Obama's digital campaign dashboard

Barack Obama's re-election campaign for the White House is poised to launch its secret weapon: an online tool that the campaign hopes will vastly increase its ability to mobilise volunteers and potential voters across the US.
The new tool, called Dashboard, is being seen as the possible Holy Grail of digital political organising, one that has eluded campaign chiefs for years. It is already being road-tested in several of the crucial swing states that Obama must hold onto if he is to remain in office.
The technology has been incorporated into the campaign's website, myBarackObama.com, and is expected to be made available to thousands of staff and volunteers across the country within the next 10 days. Its URL can be found through search, though it remains inaccessible to most Obama supporters until the launch.
For the past eight years, online experts working within both parties, but particularly within the Democratic party, have aspired to create the first fully formed digital campaign.

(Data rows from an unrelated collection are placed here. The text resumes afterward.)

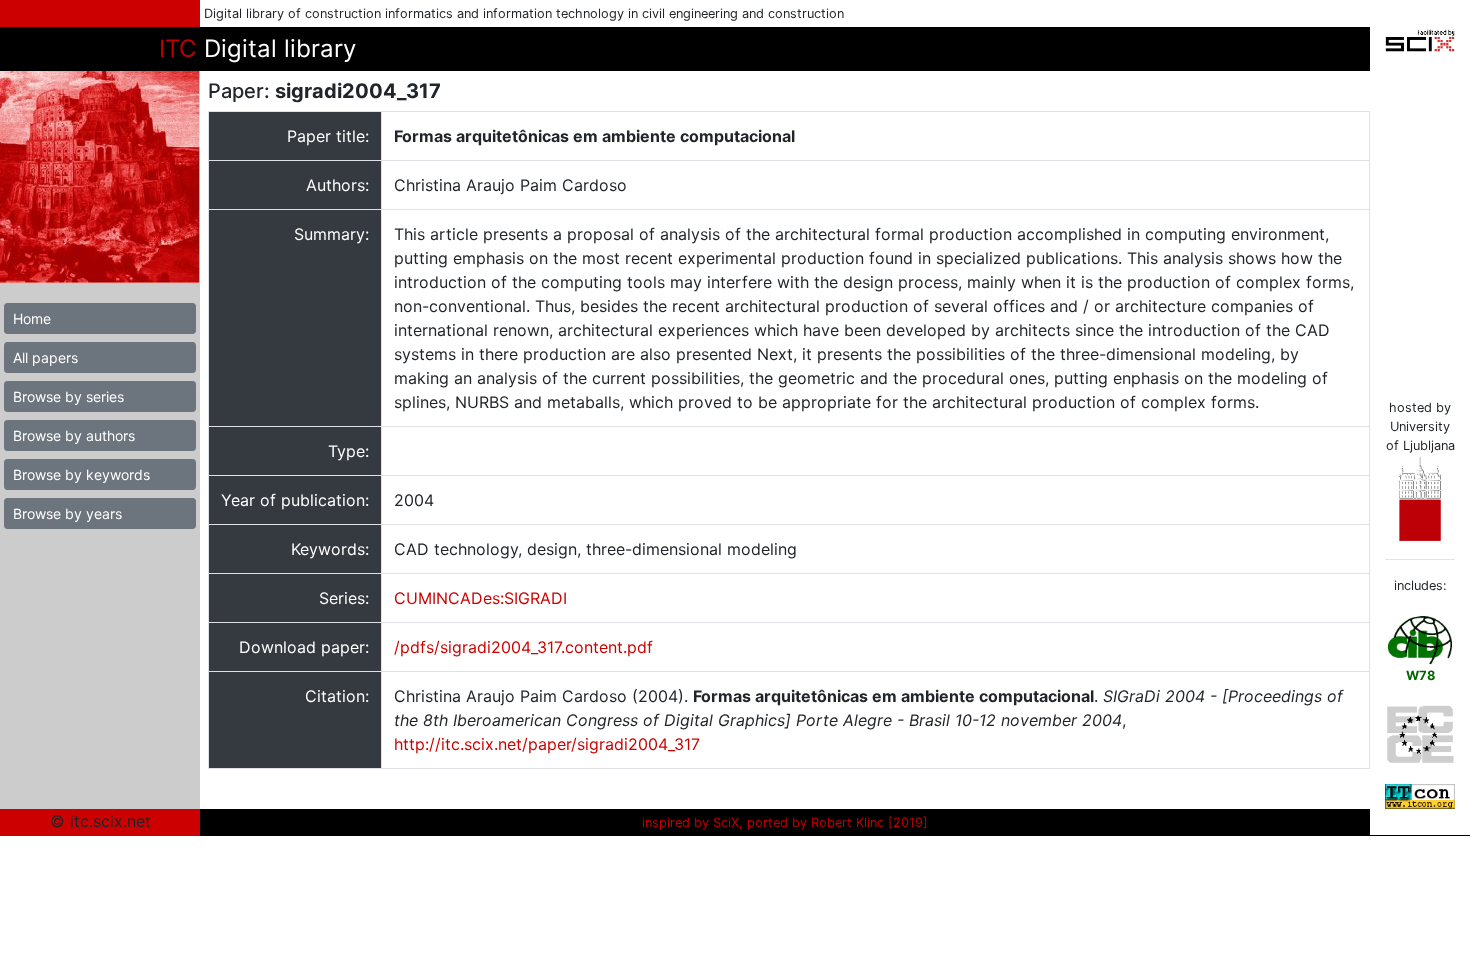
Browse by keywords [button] (81, 474)
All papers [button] (45, 357)
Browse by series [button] (68, 396)
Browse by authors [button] (74, 435)
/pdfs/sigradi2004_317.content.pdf (523, 647)
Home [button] (32, 318)
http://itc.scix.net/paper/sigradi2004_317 (547, 744)
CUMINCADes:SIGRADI (480, 598)
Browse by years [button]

That goal may now be within their grasp.
The hope of Dashboard is that data acquired by volunteers from voters canvassing in Ohio will immediately be synced with that gathered by those running phonebanks in New Hampshire and with the outreach efforts of volunteers at myBarackObama.com, giving campaign bosses a real-time master view of the president's re-election efforts throughout the country.
 They have put together a team of more than 100 statisticians, predictive modellers, data mining experts, mathematicians, software engineers, bloggers, internet advertising experts and online organisers at the Obama For America headquarters in downtown Chicago, which has been labouring since its start to craft a new generation of digital campaign tools. 
They are keeping specific details about Dashboard heavily under wraps for fear that they might lose the substantial advantage they now enjoy over their rivals in the Romney campaign. 
They have also been keen not to reveal the tool until it has undergone substantial testing by staff. All that the Obama team will say is that it represents a major step forward that could "make a huge difference in how we organise for 2012"....
Then it could just give them the bad news sooner.  It is unlikely that this campaign will be won with wizbang digital frou-frou.  The fundamentals of the race will be decided by people's attitude toward who has the bast chance of turning around the economy.  The Obama campaign has been losing ground in recent days by suggesting to voters that free contraceptives and gay marriage are more important to them than the 50 percent of young people without jobs and the substantial number of those over 50 without jobs.

This appears to be yet another distraction from the issues that really matter.